Sergeant Matheson shook his head. “I don't think so. Mr. Scott said that she was still in ignorance when he met her in the observation- room later that night.”

“Bertie must have had some idea of what was happening all the time,” I declared. “He had aged a great deal in the last few weeks. Of course, after that absurd yarn he pitched to Inspector Coleman, I naturally put it down to the fact that Compton must have been blackmailing him. What on earth possessed him to say what he did?”

“Probably it was the first thing that came into his head,” said the Sergeant. “Don't forget that Mr. Clarkson was present at that interview. Mr. Scott couldn't show his hand even to us.”

“Do you mean to say that Bertie knew it was Clark all the time?” I asked in amazement.

“He had a fair idea. You see, it had to be someone fairly high up on the Exchange staff, who could use an Interstate line without arousing any attention.”

“And I thought that he was the murderer!” I exclaimed faintly. “My opinion of him had dropped to zero.”

“So did we for a while,” grinned the Sergeant. “He was a good actor.”

“How did you first come to suspect Clark?” I asked in a low voice,
breaking the silence between us.

“I was prejudiced from the start of course,” he replied, and I looked at him inquiringly. “I think the first hint I got was when I read the report that the wireless boys took over the air from the car in which he drove you and Miss MacIntyre home the night of Miss Compton's death. It came out in the course of your conversation that he had been alone in the restroom for several minutes. You were in a faint, and Miss MacIntyre had gone to ring up the police. In itself, it was not suspicious, but the fact that he omitted it from his statement made me wonder.”

“But why should he want to be alone?”

“To answer that question properly, I will have to deal first with the mystery of the locked door.”

“Please do,” I said gratefully. “If there was one thing that depressed me more than another with its unreasonableness, it was that damned door.

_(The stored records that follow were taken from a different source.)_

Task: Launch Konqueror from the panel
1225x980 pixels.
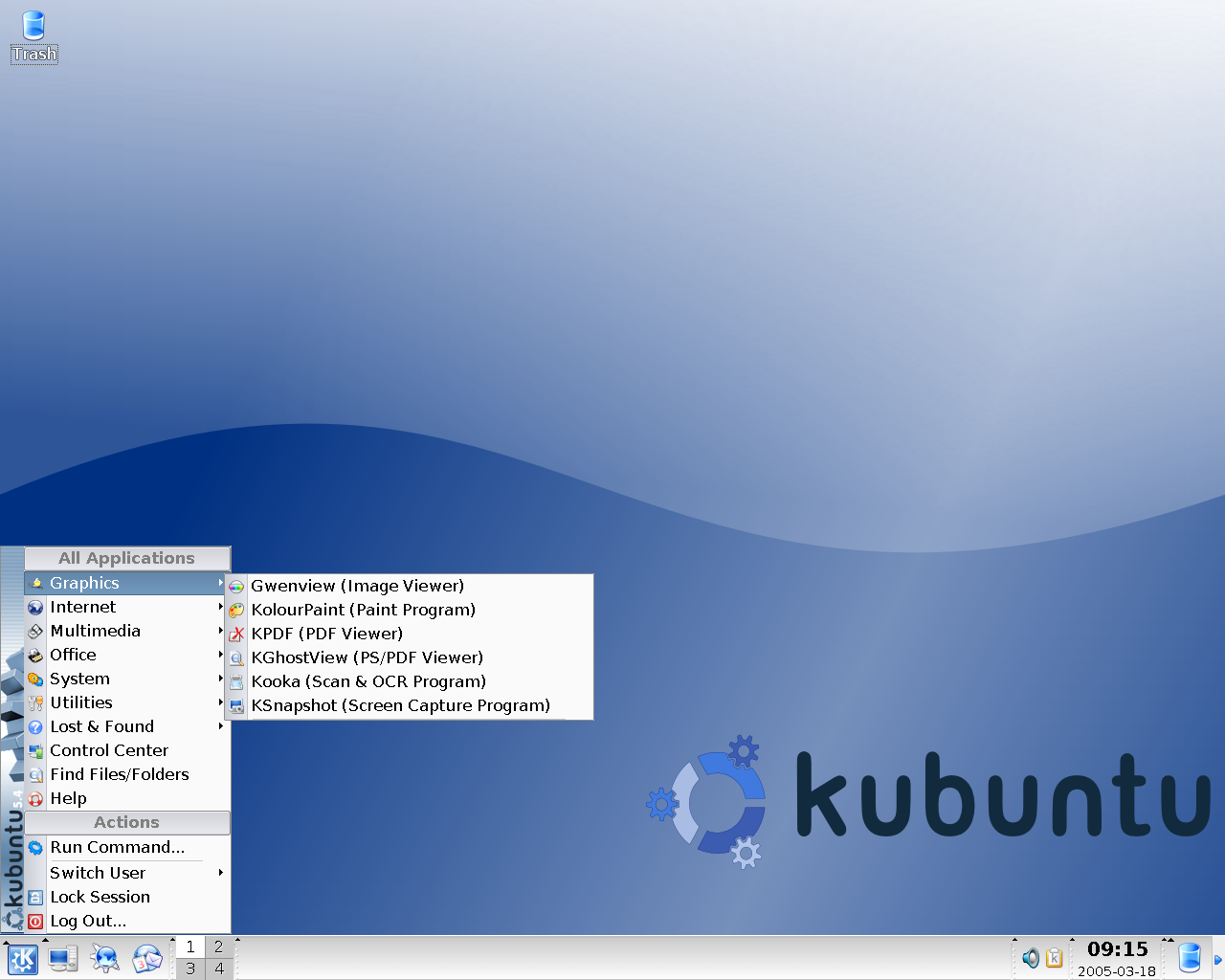Action: tap(104, 958)
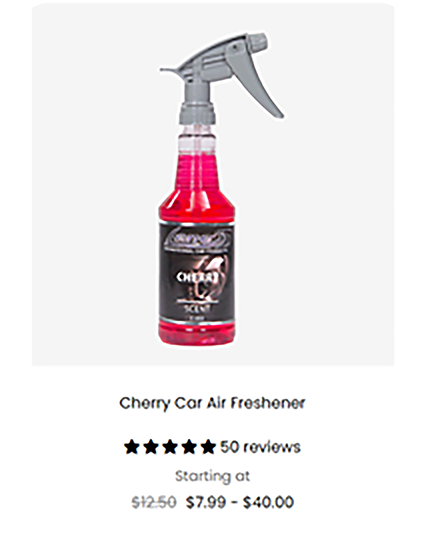Click the second rating star
The width and height of the screenshot is (428, 539).
[x=151, y=447]
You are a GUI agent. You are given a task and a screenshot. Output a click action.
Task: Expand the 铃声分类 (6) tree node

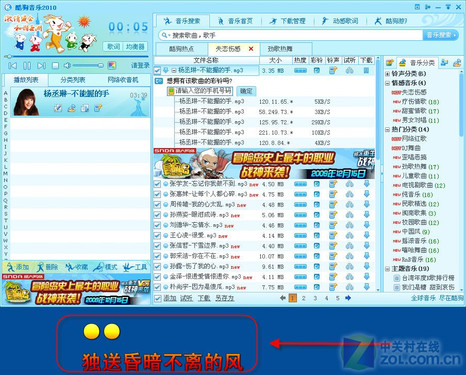tap(387, 74)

Why was it locked?”

“To hide the weapons,” was the prompt reply. I stared at him in a dazed fashion.

“There were two buttinskys,” explained the Sergeant. “One was used for the actual murder. The other to throw the police off the scent and on to Mr. Scott's trail. Mr. Clarkson tried to make a scapegoat of the Senior Traffic Officer. Once we got on to the espionage part of the story, we would immediately look for someone high up—one of the Heads, as you put it—who could be Mr. Atkinson's accomplice. You don't appear to be listening very closely,” he added in an injured voice.

“I've got it!” I shouted. Sergeant Matheson again glanced towards the house nervously. “For days I have been searching for a reason for what Clark said when he tried to push me off the roof. Now I know. I saw him with a buttinsky in his hand. No wonder he was concerned when I told him that there was something nagging at the back of my mind! That was it. When I escaped from the lift where Sarah Compton was reading that anonymous letter, I ran right into him. Clark must have taken a buttinsky out of one of the power-rooms. It registered itself on my unconscious mind as odd, although not unusual, that he should have one with him out of the trunkroom. I was just starting to remember it when I noticed the dump-yard from the roof, and mentioned it to Clark.”

“I wish that you'd remembered days ago,” said the Sergeant peevishly. “It might have meant the saving of a great deal of time, not to mention Miss MacIntyre's life.”

I winced at the mention of Mac's name, and bent my head to hide the sudden rush of tears to my eyes. Sergeant Matheson's hand closed over mine warmly.

“I'm sorry,” he said simply. I shook my head, unable to speak for the tightness in my throat.

“Would you like me to go?” he asked, making a move to rise.

I twisted my hand under his and gripped it urgently. “Please go on about the door,” I said, managing a rather watery smile. “I won't be able to sleep to-night unless I know.”

“The door! Yes, of course. Mr. Clarkson had to have somewhere to put both buttinskys. They are not over small, as you know. He evidently feared that his locker might be searched at some time or another. Also he wanted to form a bait for Miss Compton. According to you, she was the first on the scene at untoward happenings in the Exchange.